Case History
A two-and-a-half-year-old female child presented with fever and pallor of 1-week duration. Examination revealed hepatomegaly (span 11 cm) and splenomegaly (2 cm below the left subcostal margin). The hemoglobin was 46 g/L, platelet count 14.0 x109 /L and total leucocyte count 14.7 x 109/L. Peripheral blood film showed 62% circulating blasts (Fig. 1A-B ). Bone marrow aspiration revealed 82% blasts with scanty, agranular basophilic cytoplasm without Auer rods; 2% of the blasts showed cytochemical myeloperoxidase positivity. On flow cytometry, the blasts expressed bright CD19 and dim CD10 along with cytoplasmic CD79a and CD22. There was cross-lineage antigen expression of CD33 (bright; 90% cells) and CD13 (dim; 14% cells). The blasts were also positive for CD34, HLA-DR, CD38, CD81 and CD86; and were negative for CD20, CD117, T-lineage associated markers, monocytic & megakaryocytic-lineage associated markers. Cytoplasmic myeloperoxidase (anti-MPO) expression was also not noted. A working diagnosis of BCP-ALL with aberrant CD33 expression was rendered, following which the child was initiated on the Standard Risk (SR) BCP-ALL protocol of the Indian Childhood Collaborative Leukemia Group (ICiCLe), comprising of a pre-phase of prednisolone 60 mg/m2/d in three divided doses. 4
Fluorescent in-situ hybridization (FISH) testing with dual-colour dual-fusion probes for BCR-ABL1 and ETV6-RUNX1, dual break-apart probes for KMT2A and TCF3 (CytoTest Inc. Rockville, United States) revealed presence of TCF3 translocation in more than 80% of cells (Fig. 1E) . Subsequently, bothTCF3-PBX1 and TCF3-HLF translocations were excluded using a tri-colour probe (Cytocell Ltd, Cambridge).

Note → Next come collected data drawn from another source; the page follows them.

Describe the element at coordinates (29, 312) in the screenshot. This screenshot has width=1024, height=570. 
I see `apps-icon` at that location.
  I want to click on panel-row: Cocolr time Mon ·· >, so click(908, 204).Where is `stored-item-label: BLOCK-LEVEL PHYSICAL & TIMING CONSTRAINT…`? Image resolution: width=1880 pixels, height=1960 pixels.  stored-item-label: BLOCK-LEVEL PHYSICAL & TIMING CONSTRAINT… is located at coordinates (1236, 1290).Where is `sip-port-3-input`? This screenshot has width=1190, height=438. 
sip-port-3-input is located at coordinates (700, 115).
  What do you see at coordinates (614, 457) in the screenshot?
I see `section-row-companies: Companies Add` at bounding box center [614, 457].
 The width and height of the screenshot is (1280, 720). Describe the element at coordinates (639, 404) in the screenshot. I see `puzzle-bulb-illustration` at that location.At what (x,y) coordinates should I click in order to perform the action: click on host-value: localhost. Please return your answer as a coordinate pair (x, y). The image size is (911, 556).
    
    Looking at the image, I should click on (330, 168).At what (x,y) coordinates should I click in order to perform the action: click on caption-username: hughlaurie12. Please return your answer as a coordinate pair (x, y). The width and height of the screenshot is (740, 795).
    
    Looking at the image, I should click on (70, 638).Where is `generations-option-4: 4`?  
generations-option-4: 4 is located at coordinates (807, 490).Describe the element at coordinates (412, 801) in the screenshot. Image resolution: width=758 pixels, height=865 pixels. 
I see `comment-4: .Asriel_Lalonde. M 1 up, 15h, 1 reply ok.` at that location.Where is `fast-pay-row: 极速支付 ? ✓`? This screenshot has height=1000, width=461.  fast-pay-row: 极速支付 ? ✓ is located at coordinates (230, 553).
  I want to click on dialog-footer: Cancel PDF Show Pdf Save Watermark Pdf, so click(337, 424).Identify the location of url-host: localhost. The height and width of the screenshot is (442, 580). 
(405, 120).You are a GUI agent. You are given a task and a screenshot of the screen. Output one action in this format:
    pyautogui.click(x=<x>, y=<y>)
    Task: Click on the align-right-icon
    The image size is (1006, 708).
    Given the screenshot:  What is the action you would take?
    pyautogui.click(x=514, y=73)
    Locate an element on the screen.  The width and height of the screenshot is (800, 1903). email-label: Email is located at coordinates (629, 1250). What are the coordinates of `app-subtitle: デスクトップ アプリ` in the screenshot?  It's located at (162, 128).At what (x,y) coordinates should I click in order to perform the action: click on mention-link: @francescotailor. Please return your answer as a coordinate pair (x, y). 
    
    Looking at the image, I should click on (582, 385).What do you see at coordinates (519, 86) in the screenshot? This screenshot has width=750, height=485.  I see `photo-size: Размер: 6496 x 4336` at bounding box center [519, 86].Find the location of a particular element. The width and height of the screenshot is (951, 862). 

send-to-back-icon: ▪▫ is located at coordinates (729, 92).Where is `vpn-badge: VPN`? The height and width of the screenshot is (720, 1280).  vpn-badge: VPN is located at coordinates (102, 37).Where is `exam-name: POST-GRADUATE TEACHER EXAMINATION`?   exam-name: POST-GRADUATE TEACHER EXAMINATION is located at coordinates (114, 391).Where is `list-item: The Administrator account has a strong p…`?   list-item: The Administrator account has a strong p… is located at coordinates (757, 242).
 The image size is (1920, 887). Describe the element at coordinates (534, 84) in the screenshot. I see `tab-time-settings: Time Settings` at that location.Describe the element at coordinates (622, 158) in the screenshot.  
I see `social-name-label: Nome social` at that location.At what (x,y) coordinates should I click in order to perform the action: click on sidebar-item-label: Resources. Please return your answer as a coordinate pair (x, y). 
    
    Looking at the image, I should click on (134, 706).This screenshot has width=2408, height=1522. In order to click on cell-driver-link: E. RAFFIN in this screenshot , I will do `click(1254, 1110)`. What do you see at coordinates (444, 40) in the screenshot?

After one week of pre-phase steroid therapy, although the toddler clinically appeared well, her leukocyte count increased to 63x109/L with 60% circulating blasts. On peripheral blood smear examination, in contrast to the morphology at diagnosis, these blasts were larger with indented nuclei, prominent nucleoli and moderate amount of granular basophilic cytoplasm without Auer rods. The blasts showed unequivocal cytochemical myeloperoxidase positivity in 20% of the cells (Fig. 1C-D ). The smaller lymphoblasts noted at the time of diagnosis were absent. Repeat flow cytometry performed on peripheral blood showed that 90% of the blasts expressed myeloid antigens (CD13, CD33, CD64, CD14, CD36, CD15 and cytoplasmic myeloperoxidase. The remaining 10% blasts showed the initial immunophenotype of BCP-ALL. The initial cytochemical myeloperoxidase and anti-MPO (flow cytometry) results were reviewed and the negative report (<3% positivity) was reverified.
Repeat FISH testing revealed the TCF3 rearrangement in blasts as well as granulocytes (Fig. 1F) . In view of absence of metaphase, further FISH testing was performed using a commercially available dual-colour break-apart probe (ZytoVision GmbH, Germany) that confirmed rearrangement of ZNF384 (Fig. 1G) . The diagnosis was revised to TCF3-ZNF384 [t(12;19)(p13;p13)] rearranged MPAL, B/myeloid. The patient’s risk stratification was upgraded to High-Risk (HR) and appropriate management initiated4.
Her remaining induction phase chemotherapy was interrupted by two episodes of febrile neutropenia, both managed with antimicrobials. End-of-induction bone marrow revealed 03% blasts and no measurable residual disease (MRD) on high-resolution multiparameter flow cytometry. She had a stormy course prior to consolidation too, developing a fungal brain abscess requiring surgical drainage, leading to a 2-week delay in start of consolidation therapy. Currently, the patient is on an augmented BFM (Berlin-Frankfurt-Munster) consolidation protocol and continues her antifungal prophylaxis.